== RECORDED INFORMATION ==
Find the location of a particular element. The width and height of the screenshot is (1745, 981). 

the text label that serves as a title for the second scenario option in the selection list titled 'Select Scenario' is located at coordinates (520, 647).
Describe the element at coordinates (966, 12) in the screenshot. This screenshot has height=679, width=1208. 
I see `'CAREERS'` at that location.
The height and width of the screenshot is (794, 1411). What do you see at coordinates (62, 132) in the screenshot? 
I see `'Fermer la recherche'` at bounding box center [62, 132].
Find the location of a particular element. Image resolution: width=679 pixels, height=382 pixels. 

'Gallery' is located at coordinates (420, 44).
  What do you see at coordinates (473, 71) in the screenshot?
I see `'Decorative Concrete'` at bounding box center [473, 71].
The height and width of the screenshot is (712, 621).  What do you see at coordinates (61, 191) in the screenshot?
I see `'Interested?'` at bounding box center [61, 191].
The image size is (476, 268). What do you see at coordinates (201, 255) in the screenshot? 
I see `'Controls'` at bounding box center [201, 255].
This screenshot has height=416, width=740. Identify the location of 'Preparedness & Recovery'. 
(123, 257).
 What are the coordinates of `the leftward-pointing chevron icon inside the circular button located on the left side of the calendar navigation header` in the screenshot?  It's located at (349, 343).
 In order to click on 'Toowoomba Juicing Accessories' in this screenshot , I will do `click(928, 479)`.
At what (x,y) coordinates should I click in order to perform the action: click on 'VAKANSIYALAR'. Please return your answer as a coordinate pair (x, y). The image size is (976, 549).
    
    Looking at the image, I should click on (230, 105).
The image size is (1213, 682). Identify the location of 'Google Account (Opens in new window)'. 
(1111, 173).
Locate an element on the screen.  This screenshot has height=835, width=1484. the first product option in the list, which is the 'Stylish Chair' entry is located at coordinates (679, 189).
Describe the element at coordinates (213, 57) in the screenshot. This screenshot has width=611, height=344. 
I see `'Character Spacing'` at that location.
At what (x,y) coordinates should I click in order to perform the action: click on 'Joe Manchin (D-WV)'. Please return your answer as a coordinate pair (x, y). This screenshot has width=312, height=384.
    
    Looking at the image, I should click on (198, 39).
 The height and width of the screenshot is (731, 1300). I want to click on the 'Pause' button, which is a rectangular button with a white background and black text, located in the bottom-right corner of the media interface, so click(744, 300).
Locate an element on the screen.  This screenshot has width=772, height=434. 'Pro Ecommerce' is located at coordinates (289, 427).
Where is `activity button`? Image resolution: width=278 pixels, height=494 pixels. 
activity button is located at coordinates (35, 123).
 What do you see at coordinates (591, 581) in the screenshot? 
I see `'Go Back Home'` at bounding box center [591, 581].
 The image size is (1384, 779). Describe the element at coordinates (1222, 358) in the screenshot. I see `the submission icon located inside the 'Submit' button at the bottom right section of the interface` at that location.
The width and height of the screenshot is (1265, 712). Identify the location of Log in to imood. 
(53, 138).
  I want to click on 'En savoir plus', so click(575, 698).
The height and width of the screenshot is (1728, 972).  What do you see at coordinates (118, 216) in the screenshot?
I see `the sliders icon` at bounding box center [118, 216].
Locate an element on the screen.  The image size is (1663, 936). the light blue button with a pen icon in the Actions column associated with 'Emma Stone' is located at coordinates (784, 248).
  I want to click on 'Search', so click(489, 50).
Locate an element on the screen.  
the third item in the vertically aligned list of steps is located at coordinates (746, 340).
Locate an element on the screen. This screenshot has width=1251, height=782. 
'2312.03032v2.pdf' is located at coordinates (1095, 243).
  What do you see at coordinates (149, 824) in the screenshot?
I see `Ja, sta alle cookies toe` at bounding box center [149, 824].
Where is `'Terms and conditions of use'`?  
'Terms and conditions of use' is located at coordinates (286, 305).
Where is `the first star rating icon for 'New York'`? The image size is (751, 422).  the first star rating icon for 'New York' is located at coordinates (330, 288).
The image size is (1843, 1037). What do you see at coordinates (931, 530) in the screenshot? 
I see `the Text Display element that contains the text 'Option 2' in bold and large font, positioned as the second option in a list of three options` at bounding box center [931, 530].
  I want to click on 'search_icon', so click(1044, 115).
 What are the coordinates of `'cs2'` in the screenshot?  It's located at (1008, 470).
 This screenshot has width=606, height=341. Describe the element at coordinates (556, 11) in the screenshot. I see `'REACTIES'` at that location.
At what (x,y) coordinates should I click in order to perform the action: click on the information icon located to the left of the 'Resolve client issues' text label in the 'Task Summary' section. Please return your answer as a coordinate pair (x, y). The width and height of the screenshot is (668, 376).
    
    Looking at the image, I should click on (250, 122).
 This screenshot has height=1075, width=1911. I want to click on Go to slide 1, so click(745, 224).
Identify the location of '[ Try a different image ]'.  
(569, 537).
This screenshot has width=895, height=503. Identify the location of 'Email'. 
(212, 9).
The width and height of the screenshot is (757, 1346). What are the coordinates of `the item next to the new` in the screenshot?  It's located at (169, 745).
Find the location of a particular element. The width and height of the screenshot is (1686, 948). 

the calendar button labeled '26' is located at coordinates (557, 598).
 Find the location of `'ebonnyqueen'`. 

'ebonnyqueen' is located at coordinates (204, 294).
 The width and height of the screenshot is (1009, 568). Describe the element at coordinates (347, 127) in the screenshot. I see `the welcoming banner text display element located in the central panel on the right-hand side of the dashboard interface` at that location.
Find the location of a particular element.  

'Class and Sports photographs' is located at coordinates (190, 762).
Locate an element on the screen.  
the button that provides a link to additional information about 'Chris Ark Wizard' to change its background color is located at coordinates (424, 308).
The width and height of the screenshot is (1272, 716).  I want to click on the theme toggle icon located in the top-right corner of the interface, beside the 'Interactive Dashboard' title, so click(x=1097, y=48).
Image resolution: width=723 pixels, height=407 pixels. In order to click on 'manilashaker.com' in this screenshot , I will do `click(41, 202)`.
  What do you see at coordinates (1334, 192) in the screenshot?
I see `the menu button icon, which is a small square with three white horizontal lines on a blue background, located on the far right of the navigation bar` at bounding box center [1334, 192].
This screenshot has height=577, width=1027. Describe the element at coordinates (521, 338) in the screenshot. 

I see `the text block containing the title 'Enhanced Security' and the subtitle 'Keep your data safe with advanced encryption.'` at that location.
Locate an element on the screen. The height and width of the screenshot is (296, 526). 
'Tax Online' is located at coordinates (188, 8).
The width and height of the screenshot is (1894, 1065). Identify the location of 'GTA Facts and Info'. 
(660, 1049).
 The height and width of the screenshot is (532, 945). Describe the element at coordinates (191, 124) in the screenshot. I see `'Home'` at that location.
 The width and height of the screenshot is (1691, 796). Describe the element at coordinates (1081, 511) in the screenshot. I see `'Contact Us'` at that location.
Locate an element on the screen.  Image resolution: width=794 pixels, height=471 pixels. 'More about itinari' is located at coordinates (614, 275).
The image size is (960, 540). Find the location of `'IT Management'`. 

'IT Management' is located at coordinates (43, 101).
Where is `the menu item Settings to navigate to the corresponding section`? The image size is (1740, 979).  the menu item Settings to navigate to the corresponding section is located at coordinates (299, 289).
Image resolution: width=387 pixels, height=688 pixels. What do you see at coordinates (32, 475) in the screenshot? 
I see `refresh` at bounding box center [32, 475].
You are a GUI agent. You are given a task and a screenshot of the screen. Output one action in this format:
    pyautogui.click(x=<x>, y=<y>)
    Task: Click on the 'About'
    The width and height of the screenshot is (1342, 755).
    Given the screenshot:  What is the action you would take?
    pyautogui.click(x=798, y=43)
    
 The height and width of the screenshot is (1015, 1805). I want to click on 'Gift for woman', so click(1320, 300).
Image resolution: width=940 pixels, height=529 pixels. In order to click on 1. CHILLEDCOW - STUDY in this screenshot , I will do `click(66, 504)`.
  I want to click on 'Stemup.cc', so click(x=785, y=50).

== REQUIREMENT ==
Arrange the records between the lines holding "Identify the location of '[ Try" and "the calendar button", inclusive, as a two-column CSV with the header text,answer and one row per record. Put each record's wording and its answer in separate quoted fields, with any line breaks replaced by spaces.

== SOLUTION TO THIS TASK ==
text,answer
"Identify the location of '[ Try a different image ]'.","(569, 537)."
"This screenshot has width=895, height=503. Identify the location of 'Email'.","(212, 9)."
"The width and height of the screenshot is (757, 1346). What are the coordinates of `the item next to the new` in the screenshot?","It's located at (169, 745)."
"Find the location of a particular element. The width and height of the screenshot is (1686, 948).","the calendar button labeled '26' is located at coordinates (557, 598)."